» MATERIALS PROVIDED
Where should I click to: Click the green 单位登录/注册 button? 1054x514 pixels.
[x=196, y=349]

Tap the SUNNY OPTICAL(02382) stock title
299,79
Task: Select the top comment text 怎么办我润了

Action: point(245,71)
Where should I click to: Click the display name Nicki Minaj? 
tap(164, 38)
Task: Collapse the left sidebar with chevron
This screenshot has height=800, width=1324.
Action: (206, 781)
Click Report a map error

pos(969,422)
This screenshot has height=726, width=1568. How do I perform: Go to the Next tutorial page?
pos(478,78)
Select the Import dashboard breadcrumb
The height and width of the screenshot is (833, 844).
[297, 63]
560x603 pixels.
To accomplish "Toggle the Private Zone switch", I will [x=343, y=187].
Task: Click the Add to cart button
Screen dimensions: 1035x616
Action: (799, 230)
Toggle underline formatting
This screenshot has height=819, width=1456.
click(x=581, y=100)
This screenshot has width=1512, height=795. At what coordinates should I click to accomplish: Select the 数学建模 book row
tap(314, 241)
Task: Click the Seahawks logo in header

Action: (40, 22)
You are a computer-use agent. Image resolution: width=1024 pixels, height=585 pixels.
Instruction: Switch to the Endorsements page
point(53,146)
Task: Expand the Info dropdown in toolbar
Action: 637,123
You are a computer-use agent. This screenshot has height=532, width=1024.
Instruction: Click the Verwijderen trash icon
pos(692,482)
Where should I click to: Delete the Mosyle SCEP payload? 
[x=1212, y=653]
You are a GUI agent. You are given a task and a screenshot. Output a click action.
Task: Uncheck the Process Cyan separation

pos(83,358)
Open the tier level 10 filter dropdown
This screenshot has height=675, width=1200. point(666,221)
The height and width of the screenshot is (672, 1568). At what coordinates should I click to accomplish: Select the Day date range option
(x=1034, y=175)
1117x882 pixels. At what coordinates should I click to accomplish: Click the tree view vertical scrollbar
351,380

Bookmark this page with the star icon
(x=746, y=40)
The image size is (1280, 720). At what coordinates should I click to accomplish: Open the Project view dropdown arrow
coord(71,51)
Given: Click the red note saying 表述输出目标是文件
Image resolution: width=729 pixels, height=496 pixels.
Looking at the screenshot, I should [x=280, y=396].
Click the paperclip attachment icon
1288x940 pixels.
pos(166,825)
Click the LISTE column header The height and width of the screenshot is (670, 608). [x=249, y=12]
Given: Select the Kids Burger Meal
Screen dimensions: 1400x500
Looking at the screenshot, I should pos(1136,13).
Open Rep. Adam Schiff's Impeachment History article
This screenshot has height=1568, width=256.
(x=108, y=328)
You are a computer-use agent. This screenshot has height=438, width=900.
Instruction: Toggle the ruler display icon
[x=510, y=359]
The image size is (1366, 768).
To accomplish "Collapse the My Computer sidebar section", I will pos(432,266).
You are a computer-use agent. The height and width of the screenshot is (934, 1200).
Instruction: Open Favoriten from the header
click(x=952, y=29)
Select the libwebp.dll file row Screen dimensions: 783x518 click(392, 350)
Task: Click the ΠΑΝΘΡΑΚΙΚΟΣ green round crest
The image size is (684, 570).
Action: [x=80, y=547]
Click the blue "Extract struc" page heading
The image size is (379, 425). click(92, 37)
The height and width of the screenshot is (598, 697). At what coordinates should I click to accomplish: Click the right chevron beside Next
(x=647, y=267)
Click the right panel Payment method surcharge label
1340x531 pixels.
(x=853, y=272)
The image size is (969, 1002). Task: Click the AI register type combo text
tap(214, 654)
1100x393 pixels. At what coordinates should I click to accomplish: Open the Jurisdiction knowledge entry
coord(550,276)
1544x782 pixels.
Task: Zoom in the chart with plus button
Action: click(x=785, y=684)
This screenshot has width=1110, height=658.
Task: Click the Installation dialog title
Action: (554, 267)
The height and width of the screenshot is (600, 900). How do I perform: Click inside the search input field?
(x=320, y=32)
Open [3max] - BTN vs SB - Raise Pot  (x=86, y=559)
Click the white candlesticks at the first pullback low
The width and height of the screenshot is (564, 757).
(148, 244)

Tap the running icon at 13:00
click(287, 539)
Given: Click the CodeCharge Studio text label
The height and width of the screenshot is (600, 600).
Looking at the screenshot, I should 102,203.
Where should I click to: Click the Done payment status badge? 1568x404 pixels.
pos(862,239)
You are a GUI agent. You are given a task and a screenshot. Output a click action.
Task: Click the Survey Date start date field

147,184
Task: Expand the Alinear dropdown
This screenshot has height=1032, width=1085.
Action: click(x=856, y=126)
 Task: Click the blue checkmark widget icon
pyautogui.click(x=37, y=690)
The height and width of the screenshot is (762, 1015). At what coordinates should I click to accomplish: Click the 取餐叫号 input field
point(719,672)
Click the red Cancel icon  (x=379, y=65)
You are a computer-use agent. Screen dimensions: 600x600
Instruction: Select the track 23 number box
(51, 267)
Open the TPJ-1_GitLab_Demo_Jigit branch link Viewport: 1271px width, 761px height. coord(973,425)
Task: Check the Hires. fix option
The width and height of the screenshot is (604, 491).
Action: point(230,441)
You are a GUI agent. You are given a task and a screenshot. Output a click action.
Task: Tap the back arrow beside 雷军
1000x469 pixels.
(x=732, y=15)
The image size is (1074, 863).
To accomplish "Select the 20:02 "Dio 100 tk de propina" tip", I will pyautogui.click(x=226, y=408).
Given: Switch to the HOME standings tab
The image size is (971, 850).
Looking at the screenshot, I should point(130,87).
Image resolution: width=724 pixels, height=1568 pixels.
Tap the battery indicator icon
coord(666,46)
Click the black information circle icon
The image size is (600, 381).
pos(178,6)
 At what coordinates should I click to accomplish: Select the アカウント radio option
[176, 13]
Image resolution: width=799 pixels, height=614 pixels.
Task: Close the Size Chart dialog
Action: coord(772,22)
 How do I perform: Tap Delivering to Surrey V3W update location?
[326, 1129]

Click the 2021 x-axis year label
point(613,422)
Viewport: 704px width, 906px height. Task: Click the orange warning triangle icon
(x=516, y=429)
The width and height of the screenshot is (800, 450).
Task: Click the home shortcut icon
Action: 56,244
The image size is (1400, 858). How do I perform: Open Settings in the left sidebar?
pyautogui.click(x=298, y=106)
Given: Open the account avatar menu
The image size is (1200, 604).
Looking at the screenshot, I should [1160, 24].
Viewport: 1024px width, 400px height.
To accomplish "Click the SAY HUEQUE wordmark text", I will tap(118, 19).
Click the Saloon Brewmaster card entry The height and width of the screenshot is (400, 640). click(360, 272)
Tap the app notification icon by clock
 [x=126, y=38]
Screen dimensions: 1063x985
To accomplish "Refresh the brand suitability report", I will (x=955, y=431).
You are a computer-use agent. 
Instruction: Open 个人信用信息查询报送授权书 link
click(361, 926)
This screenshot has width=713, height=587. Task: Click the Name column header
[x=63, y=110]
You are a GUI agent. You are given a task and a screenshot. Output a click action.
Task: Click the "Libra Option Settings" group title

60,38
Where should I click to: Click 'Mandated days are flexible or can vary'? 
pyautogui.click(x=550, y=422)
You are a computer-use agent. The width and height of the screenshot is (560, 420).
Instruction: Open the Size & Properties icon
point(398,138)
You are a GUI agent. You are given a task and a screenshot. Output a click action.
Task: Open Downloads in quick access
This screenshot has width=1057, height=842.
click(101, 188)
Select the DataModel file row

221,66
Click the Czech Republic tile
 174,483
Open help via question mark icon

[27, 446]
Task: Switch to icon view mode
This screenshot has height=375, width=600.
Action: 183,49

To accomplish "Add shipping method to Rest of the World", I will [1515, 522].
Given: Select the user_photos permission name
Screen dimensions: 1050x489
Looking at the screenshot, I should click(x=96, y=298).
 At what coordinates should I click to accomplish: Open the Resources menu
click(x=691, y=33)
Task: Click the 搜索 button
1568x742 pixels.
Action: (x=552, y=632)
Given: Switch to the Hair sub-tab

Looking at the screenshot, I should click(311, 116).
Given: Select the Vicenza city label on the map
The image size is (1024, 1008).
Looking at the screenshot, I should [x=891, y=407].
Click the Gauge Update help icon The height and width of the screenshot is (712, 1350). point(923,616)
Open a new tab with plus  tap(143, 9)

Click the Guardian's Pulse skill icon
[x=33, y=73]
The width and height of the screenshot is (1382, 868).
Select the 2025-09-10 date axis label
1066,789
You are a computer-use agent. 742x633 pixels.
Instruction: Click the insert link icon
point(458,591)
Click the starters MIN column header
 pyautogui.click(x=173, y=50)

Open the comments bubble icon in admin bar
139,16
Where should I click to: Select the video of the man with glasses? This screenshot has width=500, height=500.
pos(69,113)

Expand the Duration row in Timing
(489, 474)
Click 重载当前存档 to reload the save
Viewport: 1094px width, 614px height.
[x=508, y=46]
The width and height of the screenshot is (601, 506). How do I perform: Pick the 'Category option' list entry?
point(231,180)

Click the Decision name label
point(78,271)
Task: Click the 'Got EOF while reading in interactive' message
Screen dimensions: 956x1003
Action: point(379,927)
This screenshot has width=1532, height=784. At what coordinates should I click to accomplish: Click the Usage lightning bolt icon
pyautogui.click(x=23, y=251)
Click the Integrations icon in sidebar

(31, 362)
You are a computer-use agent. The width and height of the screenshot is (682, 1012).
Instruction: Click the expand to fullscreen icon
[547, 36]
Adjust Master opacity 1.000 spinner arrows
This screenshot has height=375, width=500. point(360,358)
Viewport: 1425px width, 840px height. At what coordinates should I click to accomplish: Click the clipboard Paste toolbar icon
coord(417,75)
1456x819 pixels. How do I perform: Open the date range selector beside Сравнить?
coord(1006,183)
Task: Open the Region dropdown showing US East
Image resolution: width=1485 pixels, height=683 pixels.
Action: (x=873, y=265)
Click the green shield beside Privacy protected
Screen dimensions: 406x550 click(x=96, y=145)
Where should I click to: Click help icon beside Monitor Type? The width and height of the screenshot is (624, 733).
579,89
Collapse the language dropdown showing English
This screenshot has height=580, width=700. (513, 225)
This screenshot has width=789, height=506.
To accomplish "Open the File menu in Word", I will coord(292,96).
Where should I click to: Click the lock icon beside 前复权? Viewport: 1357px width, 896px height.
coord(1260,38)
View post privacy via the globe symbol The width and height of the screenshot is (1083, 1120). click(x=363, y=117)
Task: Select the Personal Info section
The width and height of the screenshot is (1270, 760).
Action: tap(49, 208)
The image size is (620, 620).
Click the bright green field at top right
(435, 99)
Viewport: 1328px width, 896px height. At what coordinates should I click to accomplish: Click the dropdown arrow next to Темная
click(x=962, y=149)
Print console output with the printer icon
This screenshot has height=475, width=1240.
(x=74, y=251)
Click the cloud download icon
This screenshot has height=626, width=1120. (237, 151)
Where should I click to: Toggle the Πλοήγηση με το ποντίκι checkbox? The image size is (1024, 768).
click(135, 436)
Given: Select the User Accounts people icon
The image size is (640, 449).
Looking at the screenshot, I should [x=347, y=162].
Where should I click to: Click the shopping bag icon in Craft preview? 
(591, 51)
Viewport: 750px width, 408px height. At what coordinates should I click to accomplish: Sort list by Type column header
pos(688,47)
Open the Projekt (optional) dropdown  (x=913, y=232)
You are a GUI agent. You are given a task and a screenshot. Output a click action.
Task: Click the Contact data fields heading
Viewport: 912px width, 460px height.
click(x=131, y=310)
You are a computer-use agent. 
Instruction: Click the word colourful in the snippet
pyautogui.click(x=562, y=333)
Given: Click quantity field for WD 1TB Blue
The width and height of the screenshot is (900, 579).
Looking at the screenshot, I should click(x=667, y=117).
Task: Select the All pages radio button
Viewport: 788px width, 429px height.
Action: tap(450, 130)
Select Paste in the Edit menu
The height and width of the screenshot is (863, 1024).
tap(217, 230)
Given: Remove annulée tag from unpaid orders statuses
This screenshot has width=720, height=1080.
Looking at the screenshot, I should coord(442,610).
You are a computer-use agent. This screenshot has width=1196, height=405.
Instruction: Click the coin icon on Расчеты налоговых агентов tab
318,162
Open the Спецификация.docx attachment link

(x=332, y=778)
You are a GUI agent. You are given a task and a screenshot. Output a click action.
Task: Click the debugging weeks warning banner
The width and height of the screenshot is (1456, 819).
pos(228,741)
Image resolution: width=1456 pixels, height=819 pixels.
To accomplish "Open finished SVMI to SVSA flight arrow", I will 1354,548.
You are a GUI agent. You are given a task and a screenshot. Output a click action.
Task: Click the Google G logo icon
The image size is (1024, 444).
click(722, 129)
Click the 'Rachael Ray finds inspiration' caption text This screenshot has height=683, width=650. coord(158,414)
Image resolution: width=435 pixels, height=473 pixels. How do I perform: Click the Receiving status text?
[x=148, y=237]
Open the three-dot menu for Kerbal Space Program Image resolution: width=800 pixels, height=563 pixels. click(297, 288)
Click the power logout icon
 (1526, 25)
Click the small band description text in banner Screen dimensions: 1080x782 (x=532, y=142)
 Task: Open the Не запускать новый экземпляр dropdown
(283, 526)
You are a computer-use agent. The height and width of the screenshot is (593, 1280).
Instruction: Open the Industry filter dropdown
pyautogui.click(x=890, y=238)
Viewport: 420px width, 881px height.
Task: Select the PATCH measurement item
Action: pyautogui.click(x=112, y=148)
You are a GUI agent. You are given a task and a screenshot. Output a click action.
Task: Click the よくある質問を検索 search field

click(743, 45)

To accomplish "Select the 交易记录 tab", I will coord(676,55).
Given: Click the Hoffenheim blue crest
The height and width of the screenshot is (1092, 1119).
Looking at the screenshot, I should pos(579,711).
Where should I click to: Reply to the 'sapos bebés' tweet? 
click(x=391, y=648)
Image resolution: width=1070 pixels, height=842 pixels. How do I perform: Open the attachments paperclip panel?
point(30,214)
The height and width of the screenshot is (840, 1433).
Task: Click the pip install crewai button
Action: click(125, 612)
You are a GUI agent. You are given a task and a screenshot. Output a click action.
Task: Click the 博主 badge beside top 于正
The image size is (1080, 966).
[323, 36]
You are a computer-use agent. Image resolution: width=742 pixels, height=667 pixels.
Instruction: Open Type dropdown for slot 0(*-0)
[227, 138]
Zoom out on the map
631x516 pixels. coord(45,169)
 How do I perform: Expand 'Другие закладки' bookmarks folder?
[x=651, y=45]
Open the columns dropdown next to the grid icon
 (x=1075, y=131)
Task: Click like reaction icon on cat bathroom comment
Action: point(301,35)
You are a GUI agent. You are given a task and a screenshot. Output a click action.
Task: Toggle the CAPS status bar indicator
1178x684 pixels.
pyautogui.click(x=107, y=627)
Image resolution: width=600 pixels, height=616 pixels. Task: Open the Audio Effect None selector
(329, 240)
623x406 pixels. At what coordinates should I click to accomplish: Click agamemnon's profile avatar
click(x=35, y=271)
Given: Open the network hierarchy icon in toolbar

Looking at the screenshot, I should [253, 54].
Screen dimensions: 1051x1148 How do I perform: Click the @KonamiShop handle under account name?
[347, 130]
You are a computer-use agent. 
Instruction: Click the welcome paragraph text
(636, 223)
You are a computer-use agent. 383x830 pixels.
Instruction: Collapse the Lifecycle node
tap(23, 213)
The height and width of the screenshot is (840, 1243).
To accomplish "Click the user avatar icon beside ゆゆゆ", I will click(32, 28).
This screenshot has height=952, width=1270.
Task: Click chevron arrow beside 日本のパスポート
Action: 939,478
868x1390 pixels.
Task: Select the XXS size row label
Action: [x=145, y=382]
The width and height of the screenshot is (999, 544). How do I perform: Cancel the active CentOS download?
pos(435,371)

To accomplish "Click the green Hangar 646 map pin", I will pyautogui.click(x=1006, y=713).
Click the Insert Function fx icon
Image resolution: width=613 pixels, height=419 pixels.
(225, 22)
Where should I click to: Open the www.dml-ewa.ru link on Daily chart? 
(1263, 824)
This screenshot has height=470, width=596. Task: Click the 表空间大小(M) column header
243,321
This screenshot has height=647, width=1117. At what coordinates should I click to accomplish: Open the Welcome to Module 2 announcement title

» WHAT NEEDS TO BE DONE
Copy each line of the listing above that includes the word "crest".

» EXPECTED ANSWER
Task: Click the ΠΑΝΘΡΑΚΙΚΟΣ green round crest
Given: Click the Hoffenheim blue crest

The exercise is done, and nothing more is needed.